What wouldn’t be considered a fair use parody?
In 2016, ComicMix was set to publish the book Oh, the Places You’ll Boldly Go! (“Boldly”), which combined the elements of Dr. Seuss’s well-known book, Oh, the Place You’ll Go! (“Go!”) with the sci-fi franchise Star Trek. ComicMix copied liberally from Go! by paralleling the books visual style and textual structure and, in a public Kickstarter campaign, declared that Boldly was a fair use of Go!.
In 2017, Dr. Seuss Enterprises, the owner of the copyright in Go!, sued ComicMix in the Southern District of California for copyright infringement. The court reasoned that Boldly was not a parody at all. Instead, the book was considered a “mash-up” that combined Go!’s style and format with Star Trek tropes for commercial purposes. However, Boldly was sufficiently transformative because each scene was portrayed from a Star Trek prospective, with many of the Seussian-like characters being replaced with characters outfitted with Star Trek gear and features.

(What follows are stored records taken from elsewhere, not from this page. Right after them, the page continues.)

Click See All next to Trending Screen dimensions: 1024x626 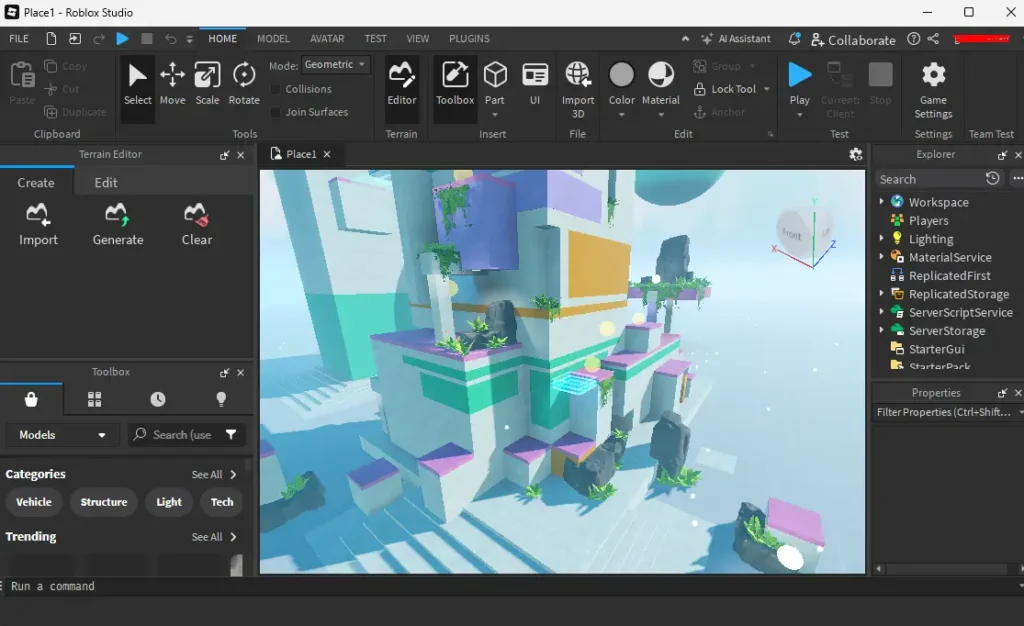(x=214, y=537)
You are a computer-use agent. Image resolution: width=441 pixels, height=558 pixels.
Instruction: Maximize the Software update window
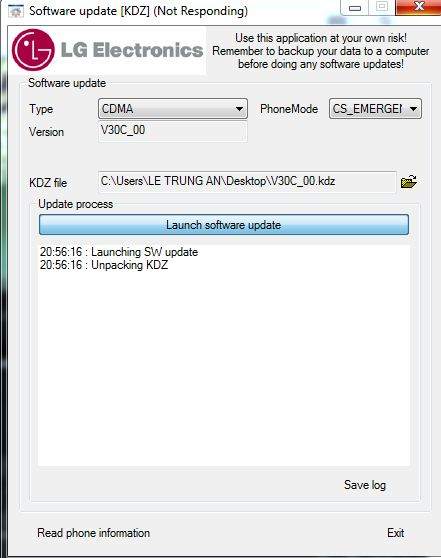pos(382,7)
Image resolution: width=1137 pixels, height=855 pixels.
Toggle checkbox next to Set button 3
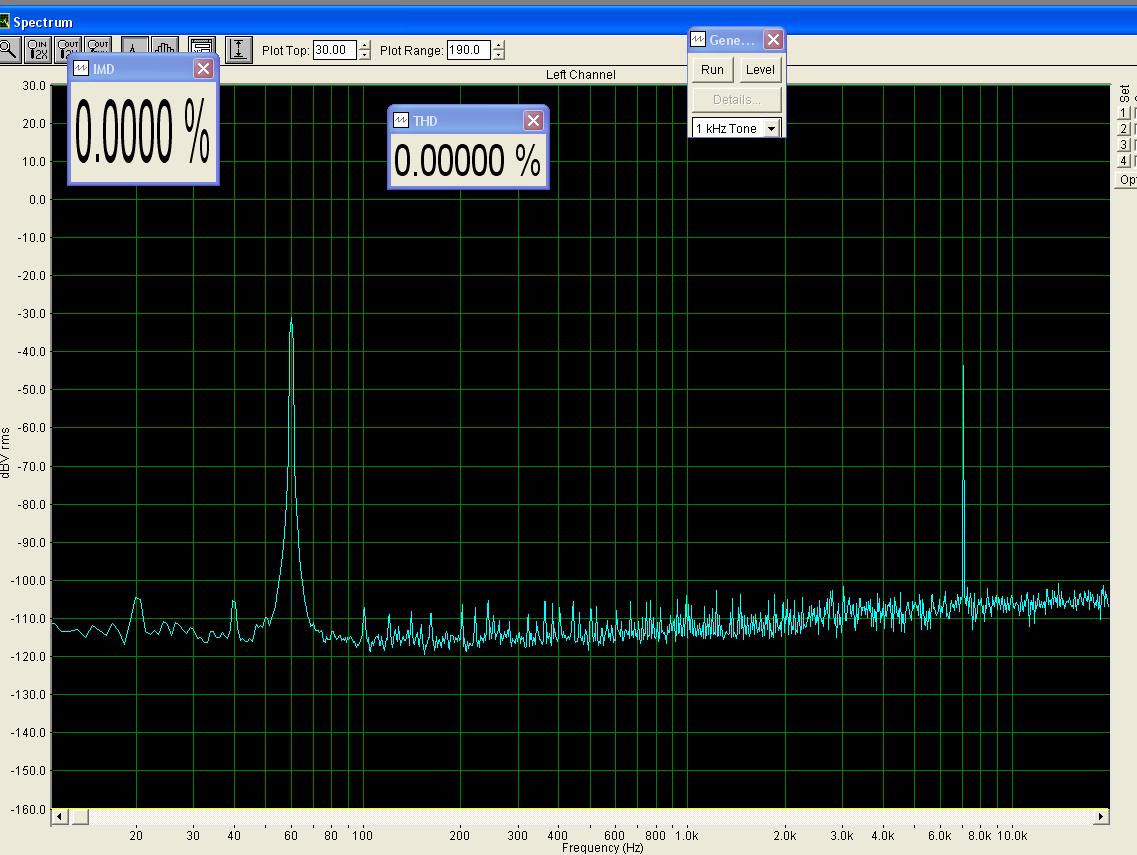point(1134,145)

Despite finding Boldly was transformative, the fourth factor weighed in favor of Dr. Seuss Enterprises. The court noted that when considering the market for potential derivative works, it “includes only those that creators of original works would in general develop or license others to develop.” This scope included mash-up books, like Boldly. The court observed that although Dr. Seuss Enterprises’ licensed works had not included mash-ups of the same type as Boldly, the book invaded the potential market. Therefore, the court held that ComicMix’s fair use defense failed.
ComicMix appealed the District Court’s holding and, in 2020, the case made its way to the 9th Circuit. Once again, Boldly was found not to be fair use. Like the District Court, the 9th Circuit reasoned that Boldly was not a parody. However, the court reasoned Boldly was not transformative because it did not critique or comment on Go!. Boldly instead mimicked Go! and “paralleled Go!’s purpose.” By closely replicating “the exact composition, the particular arrangements of visual components, and the swatches of well-known illustrations,” Boldly copied the “heart” of Go!.

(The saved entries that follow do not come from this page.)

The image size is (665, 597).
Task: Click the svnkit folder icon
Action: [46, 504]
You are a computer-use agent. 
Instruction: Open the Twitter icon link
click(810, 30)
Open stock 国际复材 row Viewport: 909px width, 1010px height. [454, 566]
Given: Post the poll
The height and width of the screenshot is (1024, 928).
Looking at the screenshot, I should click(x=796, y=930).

Further, the court observed that Boldly “intentionally targeted and aimed to capitalize on the same graduation market as Go!.” This targeting would supplant Go!’s existing and potential market for derivative works. The court concluded that all factors weighed heavily against fair use, as Boldly was “a non-transformative commercial work that targeted and usurped Go!’s potential market.”
- “Parody needs to mimic an original to make its point, and so has some claim to use the creation of its victim’s (or collective victims’) imagination, whereas satire can stand on its own two feet and so requires justification for the very act of borrowing.”
- Not every attempt at parody is created equal and must still undergo the four-factor fair use analysis.
- To be truly “transformative,” among other things, a work must add something new to the original or present it in a different light.